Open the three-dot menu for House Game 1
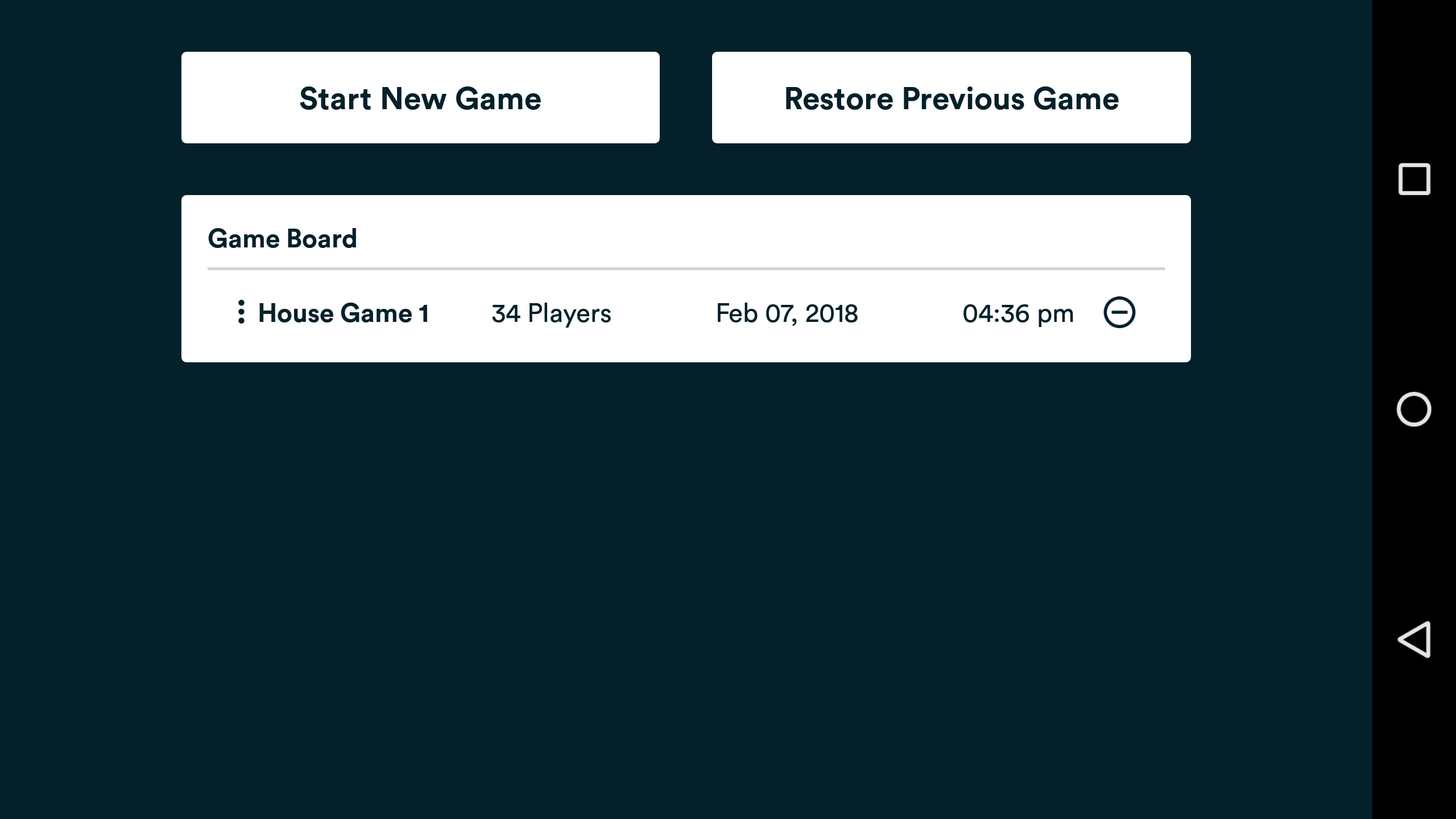This screenshot has height=819, width=1456. (x=241, y=312)
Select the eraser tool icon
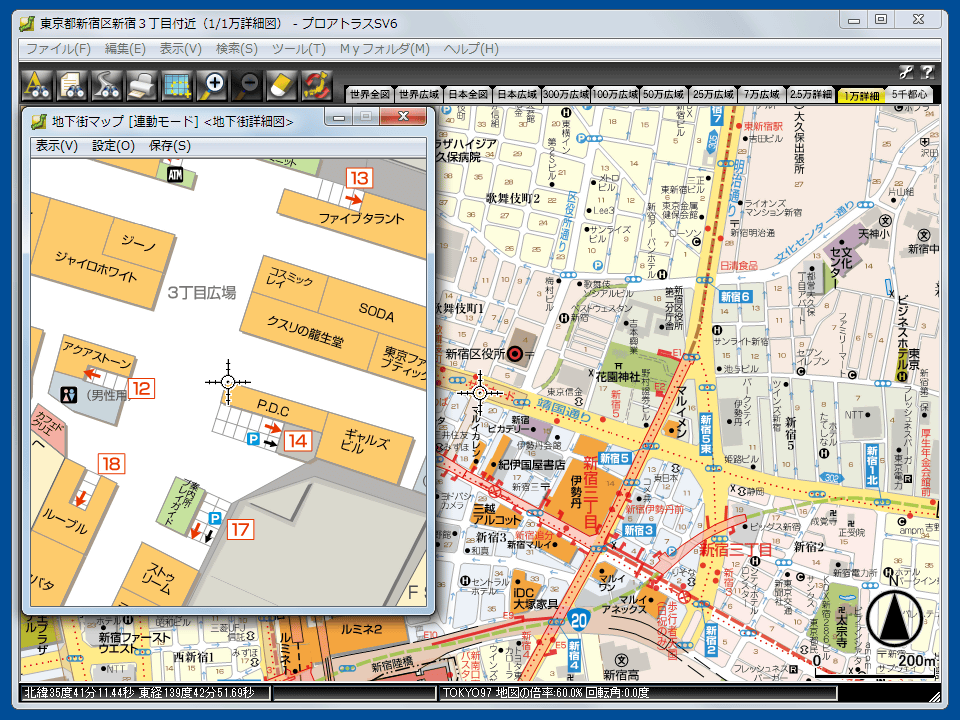 (x=283, y=85)
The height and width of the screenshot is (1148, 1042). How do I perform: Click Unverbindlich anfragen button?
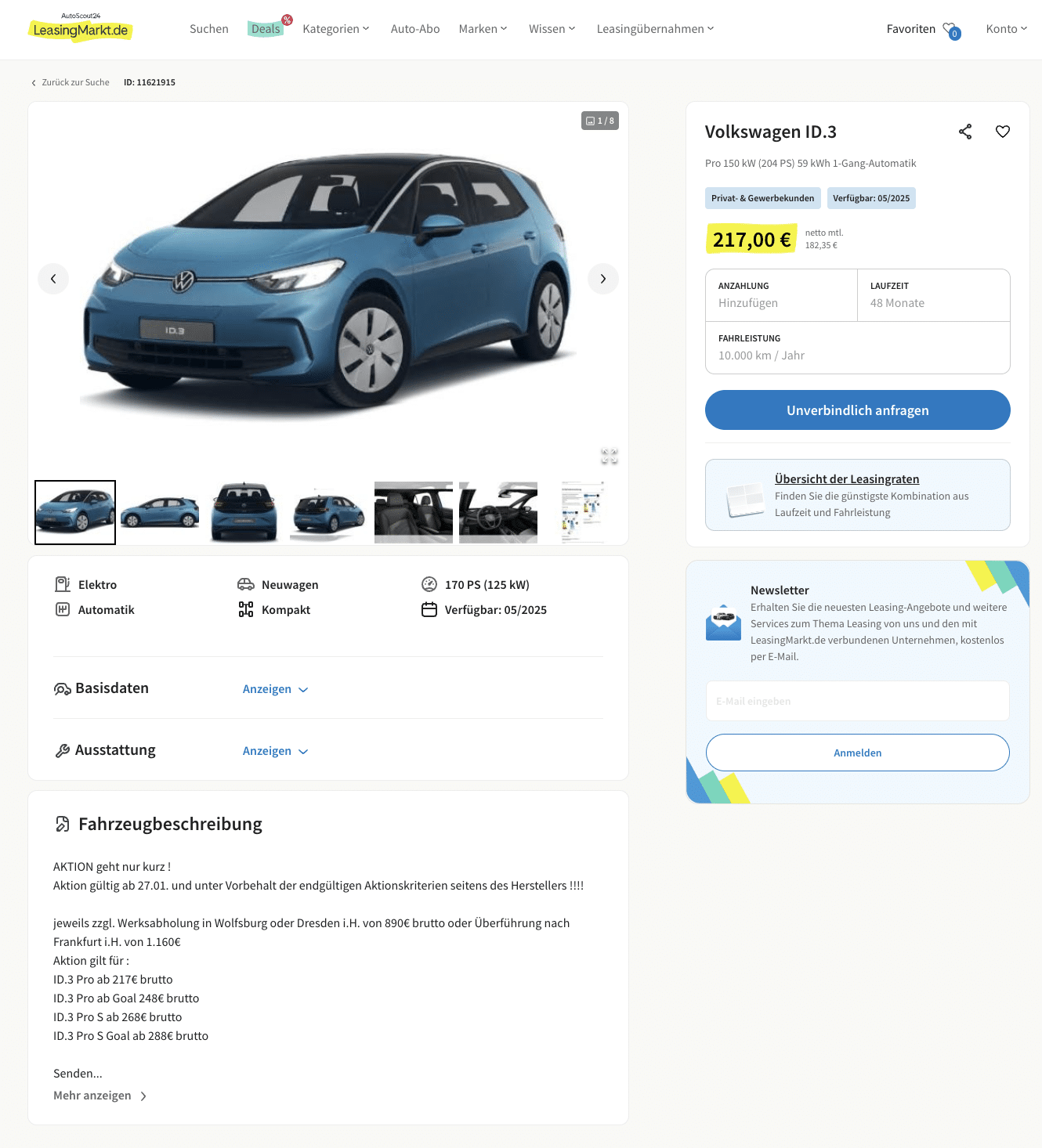tap(858, 410)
+ + + +
## Instructions for the task
Please quote the listing above word for word, every line of it, but leave the pictures out.

## The completed task
Open the three-dot menu for House Game 1
This screenshot has height=819, width=1456. (x=241, y=312)
Select the eraser tool icon
 (x=283, y=85)
The height and width of the screenshot is (1148, 1042). How do I perform: Click Unverbindlich anfragen button?
tap(858, 410)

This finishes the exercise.